_課題の目的_: 記事によると、特定遺贈で財産を受け取った受遺者は、ほかに債務がある場合にそれを負担しなければなりませんか。

_記事_:
親しくしていた方から遺産を贈与されたが、贈与税がかかるのかそれとも相続税がかかるのか悩んでいませんか?せっかくいただいた財産に、高税率の贈与税がかかってしまうのではないかと心配になりますよね。
遺言書により、法定相続人以外に財産を贈与することを遺贈といいますが、遺贈には贈与税ではなく法定相続人と同様に相続税がかかります。遺贈による相続税は、法定相続人に対するものと基本的には同じですが、法定相続人より不利な点もあります。
そこでこの記事では、法定相続人以外の方が遺贈を受けた場合の相続税を計算する方法や、注意すべきポイントなどについて解説します。
- 遺贈を受けた場合には贈与税ではなく相続税がかかる
- 相続税の申告方法や納税方法などは基本的に法定相続人と同じ
- 法定相続人でない受遺者は不利な点もある
遺贈した場合は相続税がかかる
贈与は当事者間の合意が必要ですが、遺贈は受遺者(遺言で遺産をもらう人)の意思にかかわらず、遺言者がその意思を示せば成立します。そのため、一般的な贈与とは、性質が異なります。
法定相続人に財産を相続させる場合には相続税がかかりますが、遺言書により法定相続人以外に財産を譲る場合にも相続税がかかります。ただし、法定相続人以外の方が遺贈を受けた場合は、通常の相続と異なる点もあるため注意しなければなりません。
なお遺贈には特定遺贈と包括遺贈の2つがあり、どちらの遺贈かにより債務負担の在り方が異なります。特定遺贈は特定の財産を譲る方法で、ほかに債務があっても受遺者は負担する必要はありません。
包括遺贈は全部の財産または一定割合の財産を譲る方法で、遺産分割協議を行ってどの財産を取得するか決めることになります。包括遺贈はプラスの財産だけでなく、マイナスの財産も引き継がなければならないため注意が必要です。
また包括遺贈は他の法定相続人と協議が必要なため、トラブルになりがちなことも注意点です。

_提供された記録_:

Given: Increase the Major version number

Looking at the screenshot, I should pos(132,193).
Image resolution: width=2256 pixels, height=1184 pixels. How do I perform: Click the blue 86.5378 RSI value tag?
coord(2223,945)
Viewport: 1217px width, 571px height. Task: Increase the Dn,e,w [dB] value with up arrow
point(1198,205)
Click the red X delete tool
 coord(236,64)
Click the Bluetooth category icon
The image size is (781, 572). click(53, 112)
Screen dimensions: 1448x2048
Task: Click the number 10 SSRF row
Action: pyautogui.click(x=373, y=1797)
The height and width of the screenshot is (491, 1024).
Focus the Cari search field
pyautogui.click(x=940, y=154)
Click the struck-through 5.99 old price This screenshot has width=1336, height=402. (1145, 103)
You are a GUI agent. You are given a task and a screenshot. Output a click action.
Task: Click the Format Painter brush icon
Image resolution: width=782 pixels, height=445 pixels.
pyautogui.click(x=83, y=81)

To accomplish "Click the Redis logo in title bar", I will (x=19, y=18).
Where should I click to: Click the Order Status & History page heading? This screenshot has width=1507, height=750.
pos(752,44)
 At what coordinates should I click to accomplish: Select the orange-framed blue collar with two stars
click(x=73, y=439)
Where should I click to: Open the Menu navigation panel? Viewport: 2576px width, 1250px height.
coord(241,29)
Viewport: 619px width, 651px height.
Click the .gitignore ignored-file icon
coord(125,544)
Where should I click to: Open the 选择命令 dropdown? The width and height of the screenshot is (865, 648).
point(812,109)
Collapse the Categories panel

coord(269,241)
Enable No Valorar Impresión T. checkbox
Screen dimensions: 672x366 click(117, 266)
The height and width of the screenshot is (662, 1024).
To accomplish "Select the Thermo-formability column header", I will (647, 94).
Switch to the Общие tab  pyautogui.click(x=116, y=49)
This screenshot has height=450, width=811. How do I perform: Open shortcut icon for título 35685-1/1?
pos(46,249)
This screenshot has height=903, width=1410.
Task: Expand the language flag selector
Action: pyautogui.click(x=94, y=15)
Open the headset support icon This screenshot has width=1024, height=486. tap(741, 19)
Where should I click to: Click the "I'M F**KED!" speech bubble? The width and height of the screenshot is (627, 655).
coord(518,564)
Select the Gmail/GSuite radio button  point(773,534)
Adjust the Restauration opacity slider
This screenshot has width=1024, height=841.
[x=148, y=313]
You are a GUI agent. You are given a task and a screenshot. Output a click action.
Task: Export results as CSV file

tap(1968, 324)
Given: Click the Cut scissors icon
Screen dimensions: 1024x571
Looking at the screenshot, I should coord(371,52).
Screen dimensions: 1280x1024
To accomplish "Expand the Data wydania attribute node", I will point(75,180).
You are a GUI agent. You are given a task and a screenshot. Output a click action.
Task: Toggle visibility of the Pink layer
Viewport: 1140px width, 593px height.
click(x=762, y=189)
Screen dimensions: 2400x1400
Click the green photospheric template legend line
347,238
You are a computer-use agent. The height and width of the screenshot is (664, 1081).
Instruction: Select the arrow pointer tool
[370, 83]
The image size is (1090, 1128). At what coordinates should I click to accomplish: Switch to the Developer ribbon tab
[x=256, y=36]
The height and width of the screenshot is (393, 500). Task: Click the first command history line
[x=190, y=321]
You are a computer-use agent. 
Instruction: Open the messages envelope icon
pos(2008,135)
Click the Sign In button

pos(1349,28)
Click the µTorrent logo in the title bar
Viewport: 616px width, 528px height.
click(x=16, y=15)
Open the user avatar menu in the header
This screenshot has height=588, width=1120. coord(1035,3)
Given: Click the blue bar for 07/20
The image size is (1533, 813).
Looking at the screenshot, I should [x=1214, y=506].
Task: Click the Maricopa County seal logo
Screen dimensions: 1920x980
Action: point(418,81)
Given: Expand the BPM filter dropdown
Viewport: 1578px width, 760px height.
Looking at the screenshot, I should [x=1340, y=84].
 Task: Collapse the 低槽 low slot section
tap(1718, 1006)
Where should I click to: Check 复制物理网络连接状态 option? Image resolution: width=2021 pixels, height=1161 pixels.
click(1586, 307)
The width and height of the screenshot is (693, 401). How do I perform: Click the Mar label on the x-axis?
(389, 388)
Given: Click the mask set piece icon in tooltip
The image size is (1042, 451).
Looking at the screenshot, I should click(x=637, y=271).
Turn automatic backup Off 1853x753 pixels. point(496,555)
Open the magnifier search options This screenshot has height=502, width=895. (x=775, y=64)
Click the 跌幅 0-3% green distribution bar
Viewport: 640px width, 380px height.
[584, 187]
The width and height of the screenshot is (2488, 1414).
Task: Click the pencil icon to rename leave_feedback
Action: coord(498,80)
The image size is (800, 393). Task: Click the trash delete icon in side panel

_解答_: いいえ、特定遺贈の受遺者は、ほかに債務があっても負担する必要はありません。